The basics on Lenders Mortgage Insurance: What you need to know

There is a lot of lender risk involved when it comes to providing the public with home loans. After all, this isn't a small amount of money shared between friends – it's a large sum used to purchase the biggest asset of most people's lives.

Understandably, there is a little apprehension about lending out to everyone. There are a number of safeguards to help protect the interests of lenders, with a main one being the enforcement of Lenders Mortgage Insurance (LMI).

LMI is charged when a borrower wants to take out more than 80 per cent of a property's value as a loan. The usual road to travel is saving up at least a 20 per cent deposit before borrowing the rest as a mortgage.

However, sometimes it may be necessary to push this forward and borrow a larger amount. If you do need to borrow more than 80 per cent for your home loan, chances are you will be charged the insurance.

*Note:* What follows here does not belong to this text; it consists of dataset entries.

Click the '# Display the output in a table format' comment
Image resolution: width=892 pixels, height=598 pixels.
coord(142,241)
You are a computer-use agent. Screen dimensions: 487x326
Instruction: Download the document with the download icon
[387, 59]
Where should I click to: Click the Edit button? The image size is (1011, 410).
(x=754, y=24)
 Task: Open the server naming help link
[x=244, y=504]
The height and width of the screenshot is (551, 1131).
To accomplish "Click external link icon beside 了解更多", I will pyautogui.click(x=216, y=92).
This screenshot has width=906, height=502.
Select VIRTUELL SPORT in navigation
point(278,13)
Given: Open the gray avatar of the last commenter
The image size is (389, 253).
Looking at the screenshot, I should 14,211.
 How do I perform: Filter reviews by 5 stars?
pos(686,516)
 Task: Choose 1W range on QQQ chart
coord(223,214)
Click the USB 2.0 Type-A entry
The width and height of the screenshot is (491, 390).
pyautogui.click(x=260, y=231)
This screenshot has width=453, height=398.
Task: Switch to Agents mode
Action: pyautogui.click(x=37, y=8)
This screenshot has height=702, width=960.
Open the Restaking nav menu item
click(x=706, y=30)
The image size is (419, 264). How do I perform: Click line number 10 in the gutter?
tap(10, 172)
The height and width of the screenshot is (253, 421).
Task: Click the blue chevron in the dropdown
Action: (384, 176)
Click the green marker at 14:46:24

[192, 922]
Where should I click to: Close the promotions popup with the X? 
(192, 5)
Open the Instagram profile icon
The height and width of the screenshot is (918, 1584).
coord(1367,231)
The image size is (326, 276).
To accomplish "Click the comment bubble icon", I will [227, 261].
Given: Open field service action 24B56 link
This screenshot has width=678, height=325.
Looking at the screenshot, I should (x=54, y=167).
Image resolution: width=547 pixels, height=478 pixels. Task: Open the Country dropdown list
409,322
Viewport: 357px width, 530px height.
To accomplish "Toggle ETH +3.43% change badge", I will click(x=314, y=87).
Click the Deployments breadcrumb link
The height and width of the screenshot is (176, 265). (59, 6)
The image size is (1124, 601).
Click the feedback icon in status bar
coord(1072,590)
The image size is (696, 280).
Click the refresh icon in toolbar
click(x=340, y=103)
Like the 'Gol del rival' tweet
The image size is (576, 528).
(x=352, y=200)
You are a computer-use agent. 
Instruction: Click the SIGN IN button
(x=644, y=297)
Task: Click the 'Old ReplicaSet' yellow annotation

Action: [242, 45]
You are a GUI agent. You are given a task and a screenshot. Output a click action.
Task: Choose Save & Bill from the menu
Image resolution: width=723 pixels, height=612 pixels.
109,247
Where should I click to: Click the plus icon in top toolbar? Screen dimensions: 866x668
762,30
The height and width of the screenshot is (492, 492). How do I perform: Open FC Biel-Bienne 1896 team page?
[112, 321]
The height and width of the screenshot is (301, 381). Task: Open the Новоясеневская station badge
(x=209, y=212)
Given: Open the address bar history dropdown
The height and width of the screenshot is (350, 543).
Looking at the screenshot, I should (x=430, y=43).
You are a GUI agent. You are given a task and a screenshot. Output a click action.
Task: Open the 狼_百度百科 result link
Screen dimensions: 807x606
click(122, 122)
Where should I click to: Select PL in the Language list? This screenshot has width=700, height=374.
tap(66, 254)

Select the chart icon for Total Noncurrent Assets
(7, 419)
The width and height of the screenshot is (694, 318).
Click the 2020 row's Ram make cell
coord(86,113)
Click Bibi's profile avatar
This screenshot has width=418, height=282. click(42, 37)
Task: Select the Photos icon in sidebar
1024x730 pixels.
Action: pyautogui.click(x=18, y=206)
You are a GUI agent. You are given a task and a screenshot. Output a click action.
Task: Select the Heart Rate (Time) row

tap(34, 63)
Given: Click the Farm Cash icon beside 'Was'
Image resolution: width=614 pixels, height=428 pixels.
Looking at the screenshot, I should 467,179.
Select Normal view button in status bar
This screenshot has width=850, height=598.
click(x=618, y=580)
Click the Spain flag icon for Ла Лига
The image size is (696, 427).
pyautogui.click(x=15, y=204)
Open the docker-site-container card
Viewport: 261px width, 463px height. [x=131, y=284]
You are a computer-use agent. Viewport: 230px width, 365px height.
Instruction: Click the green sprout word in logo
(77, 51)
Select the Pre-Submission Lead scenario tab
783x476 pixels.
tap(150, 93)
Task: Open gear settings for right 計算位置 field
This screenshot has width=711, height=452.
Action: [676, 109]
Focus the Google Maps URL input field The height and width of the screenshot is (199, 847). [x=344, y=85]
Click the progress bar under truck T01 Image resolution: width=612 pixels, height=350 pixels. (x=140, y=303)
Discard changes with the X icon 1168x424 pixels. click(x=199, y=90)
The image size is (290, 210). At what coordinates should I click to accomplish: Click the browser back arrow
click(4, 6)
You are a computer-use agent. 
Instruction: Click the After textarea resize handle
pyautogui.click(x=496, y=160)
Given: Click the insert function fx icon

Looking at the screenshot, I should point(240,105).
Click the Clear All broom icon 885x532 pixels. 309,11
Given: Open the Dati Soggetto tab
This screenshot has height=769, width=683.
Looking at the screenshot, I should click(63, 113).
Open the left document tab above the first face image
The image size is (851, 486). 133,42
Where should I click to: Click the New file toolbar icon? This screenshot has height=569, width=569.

This is especially important in the event that, for whatever reason, a borrower is unable to make the repayments in full. Rather than leaving the lender completely out of pocket, the insurance helps to keep them up and running.

Keep in mind that LMI is a one-off payment charged on top of the loan, so there is no need to factor it into your mortgage repayments.

However, the rules surrounding LMI can vary from lender to lender, so it could be a good idea to get in contact with your home loan provider and discuss the options available to you.